According to Ginny IBM is now a services company. Cloud and Cognitive Computive (Watson). So good bye SO, GTS and hello coloured paint, funky furniture and cocktails powered by Watson. It also means in GBS that we no longer speak tech. We speak Twitter and all flappy funky stuff and use phrases like “magical moments” and “enchanting experiences”.
The hundred million investment into digital – hiring 1,000s of grads, opening design studios is happening. It’s a desperate attempt to portray a new IBM. Problem is as Misty said, it’s WISHWARE. There is no delivery capability. Apart from all the singing and dancing on conference stages talking about magic moments and enchanting experiences not much is happening.
IBM is no longer a tech company.

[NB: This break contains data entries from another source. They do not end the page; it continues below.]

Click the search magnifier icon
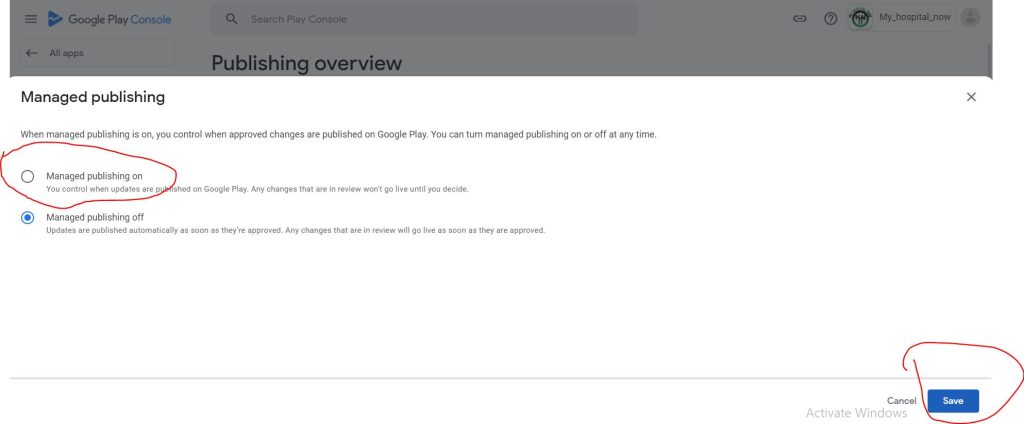Image resolution: width=1024 pixels, height=424 pixels. point(232,19)
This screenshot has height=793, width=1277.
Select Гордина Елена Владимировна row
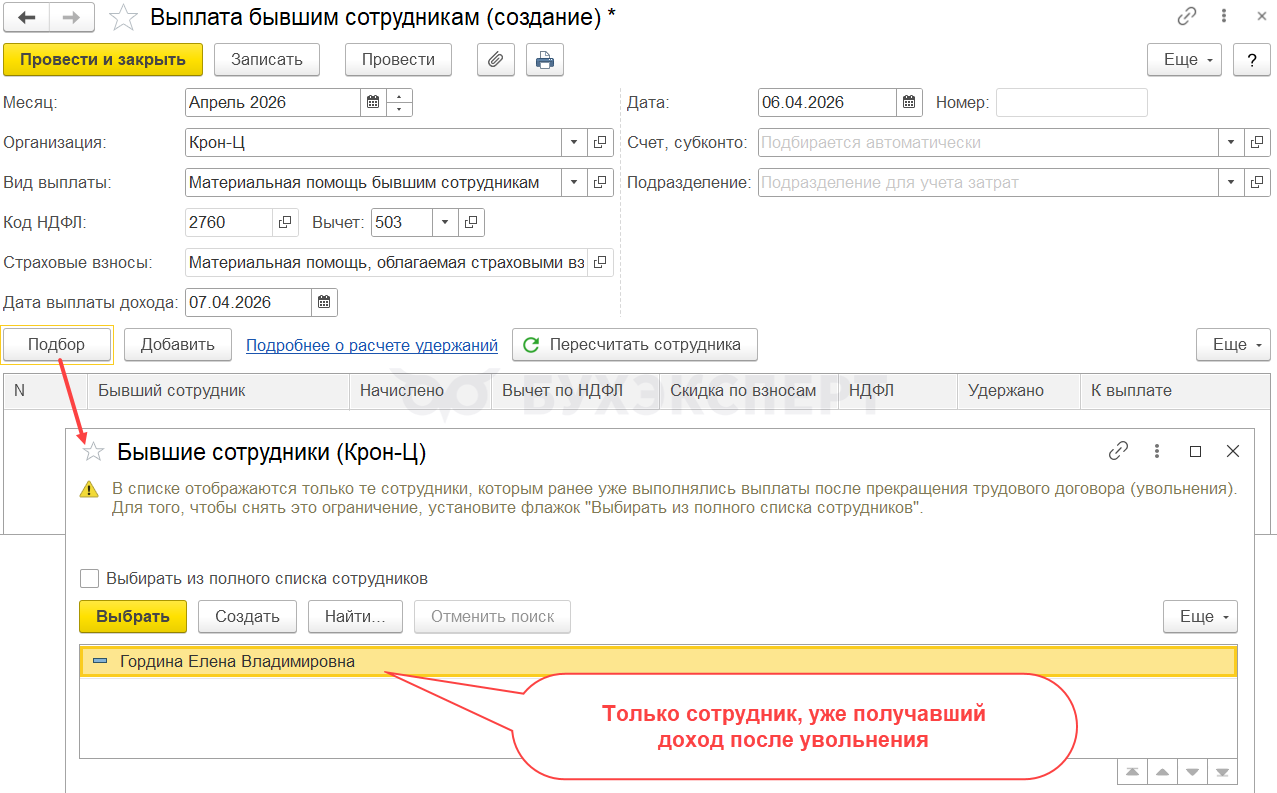(x=237, y=661)
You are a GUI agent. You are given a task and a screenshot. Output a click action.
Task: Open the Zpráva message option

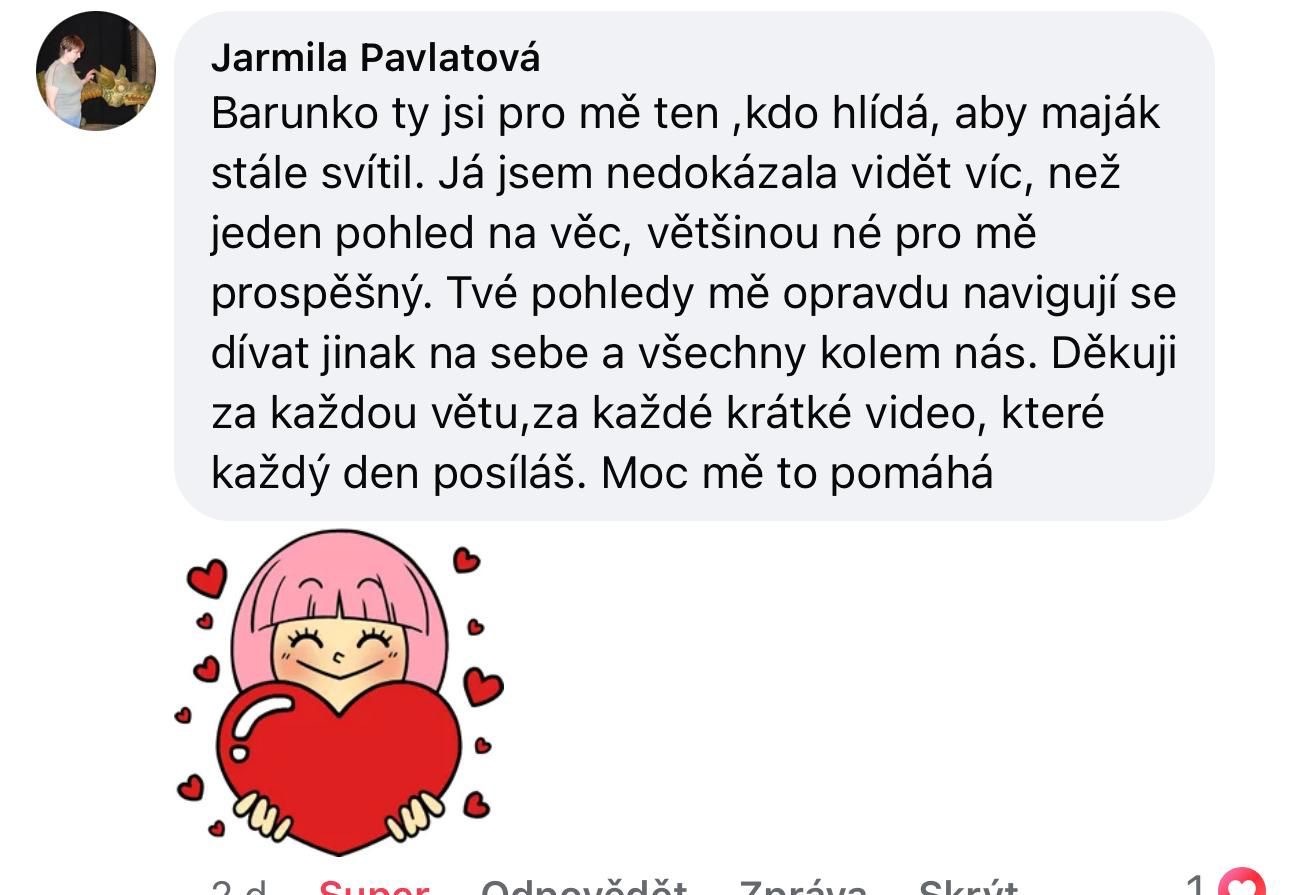coord(802,887)
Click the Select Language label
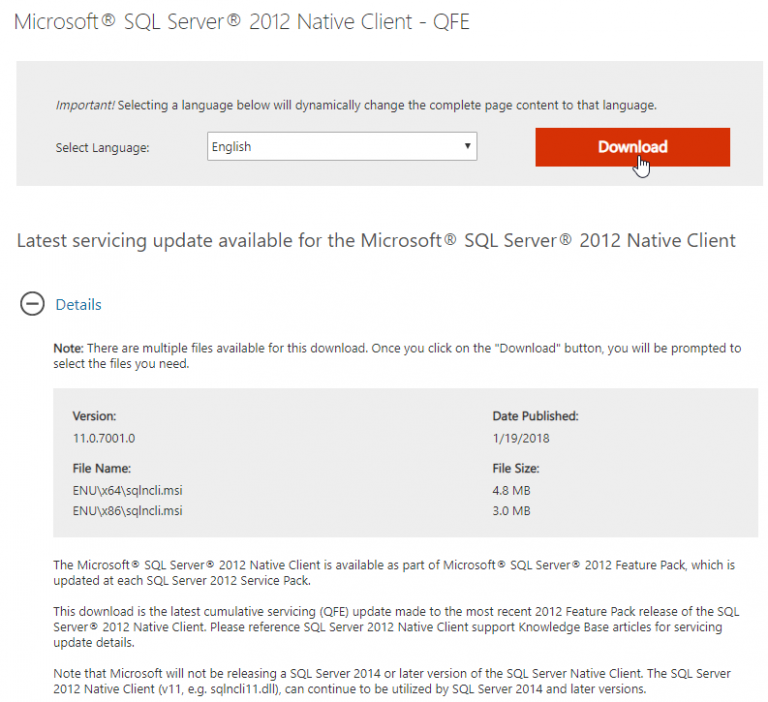Viewport: 768px width, 702px height. 102,148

Its not really a service company either as it’s all to put in a good show while we bait and switch. It’s the old carnival style flim flam style selling.
“Come try our Watson cocktail” and then leave them with a multi-million pound hangover. -“wait I just spent 10 million dollars on this when it’s going to take me 5 years to see a return?”.
The second problem is it’s left the company with none of the original ethos and trust. It’s the new Enron.
I wonder how long the partying and pillaging will continue for?
[…] read “What’s happening at IBM (It’s Dying).” The article has a quote to note. I highlighted this snappy […]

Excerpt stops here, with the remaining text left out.